Breakfast at the hotel

Visit Belur & Halebid

Belur: This quaint hamlet - 38 kms from Hassan - is located on the banks of the river Yagachi. It was once capital of the Hoysala empire, today made unforgettable for its exquisite temples.

The Shennakeshava temple is one of the finest examples of Hoysala architecture. It took 103 years to complete this architectural marvel. The facade of the temple is filled with intricate sculptures and frescos, with no portion left blank. Elephants, episodes from the epics, sensuous dancers.....they are all there - awe-inspiring in their intricate workmanship.

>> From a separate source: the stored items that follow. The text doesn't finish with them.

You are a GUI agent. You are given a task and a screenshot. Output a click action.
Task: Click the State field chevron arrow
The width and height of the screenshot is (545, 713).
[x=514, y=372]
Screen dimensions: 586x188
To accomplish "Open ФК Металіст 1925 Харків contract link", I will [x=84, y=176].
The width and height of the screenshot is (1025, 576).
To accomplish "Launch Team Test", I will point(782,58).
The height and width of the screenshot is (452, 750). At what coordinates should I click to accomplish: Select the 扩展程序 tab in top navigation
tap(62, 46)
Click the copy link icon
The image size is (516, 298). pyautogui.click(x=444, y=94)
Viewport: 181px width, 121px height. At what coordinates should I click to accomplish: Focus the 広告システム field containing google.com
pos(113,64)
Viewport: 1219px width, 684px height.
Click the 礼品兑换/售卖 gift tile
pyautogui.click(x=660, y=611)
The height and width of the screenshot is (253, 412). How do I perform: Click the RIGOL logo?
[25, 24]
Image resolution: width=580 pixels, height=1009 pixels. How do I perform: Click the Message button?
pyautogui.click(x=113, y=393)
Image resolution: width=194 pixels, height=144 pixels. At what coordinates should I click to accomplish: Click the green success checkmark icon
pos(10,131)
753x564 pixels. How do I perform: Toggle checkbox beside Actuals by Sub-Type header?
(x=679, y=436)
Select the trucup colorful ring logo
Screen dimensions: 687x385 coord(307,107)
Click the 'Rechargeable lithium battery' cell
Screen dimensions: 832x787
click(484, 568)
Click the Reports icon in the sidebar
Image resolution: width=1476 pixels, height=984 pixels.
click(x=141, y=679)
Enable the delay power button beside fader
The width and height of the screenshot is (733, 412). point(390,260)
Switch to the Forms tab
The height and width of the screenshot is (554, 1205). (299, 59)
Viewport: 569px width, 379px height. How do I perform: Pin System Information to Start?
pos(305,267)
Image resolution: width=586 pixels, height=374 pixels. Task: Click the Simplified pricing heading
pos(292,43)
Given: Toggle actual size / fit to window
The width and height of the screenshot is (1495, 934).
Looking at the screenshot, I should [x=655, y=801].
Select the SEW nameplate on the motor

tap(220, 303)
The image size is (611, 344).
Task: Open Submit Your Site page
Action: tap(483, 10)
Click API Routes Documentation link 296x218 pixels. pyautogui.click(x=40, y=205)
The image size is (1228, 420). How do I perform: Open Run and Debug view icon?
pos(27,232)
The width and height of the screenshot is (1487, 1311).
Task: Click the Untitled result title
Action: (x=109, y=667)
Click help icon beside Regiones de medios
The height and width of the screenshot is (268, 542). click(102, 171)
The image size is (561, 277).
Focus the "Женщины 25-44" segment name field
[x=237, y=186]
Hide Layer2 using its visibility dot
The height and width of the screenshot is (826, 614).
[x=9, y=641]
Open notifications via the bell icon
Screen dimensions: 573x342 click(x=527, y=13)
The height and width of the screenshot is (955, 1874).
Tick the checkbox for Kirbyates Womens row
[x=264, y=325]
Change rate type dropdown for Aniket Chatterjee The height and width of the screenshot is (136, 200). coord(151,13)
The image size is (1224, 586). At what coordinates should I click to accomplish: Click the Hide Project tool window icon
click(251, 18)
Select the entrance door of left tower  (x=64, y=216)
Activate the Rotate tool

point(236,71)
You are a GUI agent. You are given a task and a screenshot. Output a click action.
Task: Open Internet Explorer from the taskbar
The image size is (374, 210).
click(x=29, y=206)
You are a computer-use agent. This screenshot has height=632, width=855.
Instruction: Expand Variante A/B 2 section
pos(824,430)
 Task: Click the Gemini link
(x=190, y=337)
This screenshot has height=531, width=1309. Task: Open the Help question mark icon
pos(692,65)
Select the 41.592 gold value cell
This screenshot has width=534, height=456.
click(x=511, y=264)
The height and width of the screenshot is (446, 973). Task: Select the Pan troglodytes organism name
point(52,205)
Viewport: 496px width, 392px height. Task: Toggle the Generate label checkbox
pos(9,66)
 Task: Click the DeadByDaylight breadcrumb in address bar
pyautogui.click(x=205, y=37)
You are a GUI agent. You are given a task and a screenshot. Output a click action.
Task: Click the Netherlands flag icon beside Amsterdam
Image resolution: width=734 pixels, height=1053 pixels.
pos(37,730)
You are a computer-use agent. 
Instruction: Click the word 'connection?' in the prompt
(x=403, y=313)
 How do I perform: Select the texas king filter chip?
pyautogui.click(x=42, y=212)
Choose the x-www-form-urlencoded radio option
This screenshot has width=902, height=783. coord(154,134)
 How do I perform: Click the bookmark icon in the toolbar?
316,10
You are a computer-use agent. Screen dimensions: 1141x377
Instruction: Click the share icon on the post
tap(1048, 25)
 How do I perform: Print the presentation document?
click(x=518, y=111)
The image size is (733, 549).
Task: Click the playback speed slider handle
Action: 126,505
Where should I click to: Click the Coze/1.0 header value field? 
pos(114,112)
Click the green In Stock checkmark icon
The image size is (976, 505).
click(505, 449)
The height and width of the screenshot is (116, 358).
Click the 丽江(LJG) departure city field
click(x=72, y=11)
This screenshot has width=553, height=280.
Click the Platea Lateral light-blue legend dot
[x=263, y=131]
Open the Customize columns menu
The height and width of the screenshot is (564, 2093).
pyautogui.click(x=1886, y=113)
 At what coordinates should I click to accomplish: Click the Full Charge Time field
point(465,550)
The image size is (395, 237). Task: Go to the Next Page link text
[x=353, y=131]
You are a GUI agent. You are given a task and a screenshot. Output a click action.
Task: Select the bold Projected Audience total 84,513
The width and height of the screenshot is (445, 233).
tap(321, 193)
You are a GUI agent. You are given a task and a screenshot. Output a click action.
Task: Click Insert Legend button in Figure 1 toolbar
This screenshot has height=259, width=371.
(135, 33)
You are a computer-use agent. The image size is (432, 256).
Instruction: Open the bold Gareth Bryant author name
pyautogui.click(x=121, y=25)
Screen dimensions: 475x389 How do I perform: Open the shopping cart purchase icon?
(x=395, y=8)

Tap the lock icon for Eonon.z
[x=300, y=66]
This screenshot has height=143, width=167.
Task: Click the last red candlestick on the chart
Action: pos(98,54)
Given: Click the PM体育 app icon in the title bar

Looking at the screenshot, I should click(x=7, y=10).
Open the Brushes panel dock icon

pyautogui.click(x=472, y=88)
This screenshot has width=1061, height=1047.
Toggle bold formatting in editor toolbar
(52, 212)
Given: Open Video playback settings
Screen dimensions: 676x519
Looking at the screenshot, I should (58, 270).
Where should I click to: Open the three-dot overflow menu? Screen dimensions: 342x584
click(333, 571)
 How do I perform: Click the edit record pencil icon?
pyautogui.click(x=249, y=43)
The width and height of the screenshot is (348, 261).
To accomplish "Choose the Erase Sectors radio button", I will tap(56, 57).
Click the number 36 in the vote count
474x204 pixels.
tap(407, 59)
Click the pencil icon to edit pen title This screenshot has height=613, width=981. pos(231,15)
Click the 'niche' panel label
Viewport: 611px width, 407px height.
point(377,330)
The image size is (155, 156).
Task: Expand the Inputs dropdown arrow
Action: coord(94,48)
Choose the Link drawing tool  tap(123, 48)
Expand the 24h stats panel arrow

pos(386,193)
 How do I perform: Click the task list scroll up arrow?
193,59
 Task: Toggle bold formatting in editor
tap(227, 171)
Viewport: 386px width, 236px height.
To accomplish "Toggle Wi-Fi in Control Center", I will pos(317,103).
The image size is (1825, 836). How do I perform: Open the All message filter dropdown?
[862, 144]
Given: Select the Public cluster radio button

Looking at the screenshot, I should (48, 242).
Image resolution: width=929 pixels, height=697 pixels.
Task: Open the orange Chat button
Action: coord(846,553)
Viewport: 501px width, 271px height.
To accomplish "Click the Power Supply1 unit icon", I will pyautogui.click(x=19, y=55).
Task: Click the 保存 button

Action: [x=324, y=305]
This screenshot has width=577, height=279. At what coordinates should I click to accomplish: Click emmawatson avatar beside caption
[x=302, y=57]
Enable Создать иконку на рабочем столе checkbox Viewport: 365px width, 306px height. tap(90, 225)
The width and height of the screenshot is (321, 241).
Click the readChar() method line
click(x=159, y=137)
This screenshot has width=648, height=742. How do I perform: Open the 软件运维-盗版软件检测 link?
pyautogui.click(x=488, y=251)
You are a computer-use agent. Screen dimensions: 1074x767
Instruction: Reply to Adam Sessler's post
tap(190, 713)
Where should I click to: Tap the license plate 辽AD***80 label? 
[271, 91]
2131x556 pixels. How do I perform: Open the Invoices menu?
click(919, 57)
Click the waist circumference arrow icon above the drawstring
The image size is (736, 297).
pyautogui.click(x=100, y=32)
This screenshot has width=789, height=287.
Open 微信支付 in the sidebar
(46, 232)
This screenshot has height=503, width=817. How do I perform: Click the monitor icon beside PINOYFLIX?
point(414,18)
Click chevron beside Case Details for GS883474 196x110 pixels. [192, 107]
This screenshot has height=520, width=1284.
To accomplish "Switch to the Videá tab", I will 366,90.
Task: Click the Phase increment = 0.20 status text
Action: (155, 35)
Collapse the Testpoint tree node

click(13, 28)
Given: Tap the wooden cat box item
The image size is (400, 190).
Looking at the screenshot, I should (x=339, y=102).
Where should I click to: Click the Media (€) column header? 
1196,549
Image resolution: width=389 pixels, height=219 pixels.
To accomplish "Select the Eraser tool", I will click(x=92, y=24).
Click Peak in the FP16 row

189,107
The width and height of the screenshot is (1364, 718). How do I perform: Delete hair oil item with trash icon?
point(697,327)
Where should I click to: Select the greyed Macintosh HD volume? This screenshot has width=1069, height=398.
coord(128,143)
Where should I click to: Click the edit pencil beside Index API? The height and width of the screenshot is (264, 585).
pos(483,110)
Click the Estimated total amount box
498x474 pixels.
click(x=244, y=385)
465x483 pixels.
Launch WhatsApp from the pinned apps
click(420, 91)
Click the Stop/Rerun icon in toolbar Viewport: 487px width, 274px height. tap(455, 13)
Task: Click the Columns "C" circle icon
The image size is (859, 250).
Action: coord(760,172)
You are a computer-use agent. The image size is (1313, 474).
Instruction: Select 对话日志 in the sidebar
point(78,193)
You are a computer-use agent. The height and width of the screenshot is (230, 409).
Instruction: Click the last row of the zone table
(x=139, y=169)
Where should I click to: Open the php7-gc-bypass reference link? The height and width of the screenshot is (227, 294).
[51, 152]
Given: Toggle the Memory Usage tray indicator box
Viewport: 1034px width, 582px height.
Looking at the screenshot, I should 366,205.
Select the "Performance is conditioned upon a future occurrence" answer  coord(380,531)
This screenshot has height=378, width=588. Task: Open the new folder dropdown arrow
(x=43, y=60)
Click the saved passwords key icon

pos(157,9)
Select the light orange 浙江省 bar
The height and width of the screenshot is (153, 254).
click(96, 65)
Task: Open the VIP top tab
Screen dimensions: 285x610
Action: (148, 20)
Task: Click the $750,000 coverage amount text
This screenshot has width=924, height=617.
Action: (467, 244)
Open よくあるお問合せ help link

Halebid: Halebid is 27 kms north-west of Hassan and 17 kms east of Belur. The temples of Halebid - like those of Belur - bear mute testimony to the rich, cultural heritage of Karnataka. The Hoysaleswara Temple, dating back to the 21th century, is astounding for its wealth of sculpture details. The walls of the temple are covered with an endless variety of Gods and Goddesses, animals, birds and dancing girls. Yet no two facets of the temple are the same. This magnificent temple - guarded by a Nandi Bull - was never completed despite 86 years of labour.

Return to hotel

Overnight: Hoysala Village Resort

Day 13

HASSAN-BANGLORE (200 Kms/ 04 hrs drive approx)
Breakfast at the hotel

This afternoon, drive to Bangalore. Arrive and check in at your hotel.

Overnight: The Oberoi

Day 14

Breakfast at the hotel

Depart for the airport in time for your flight.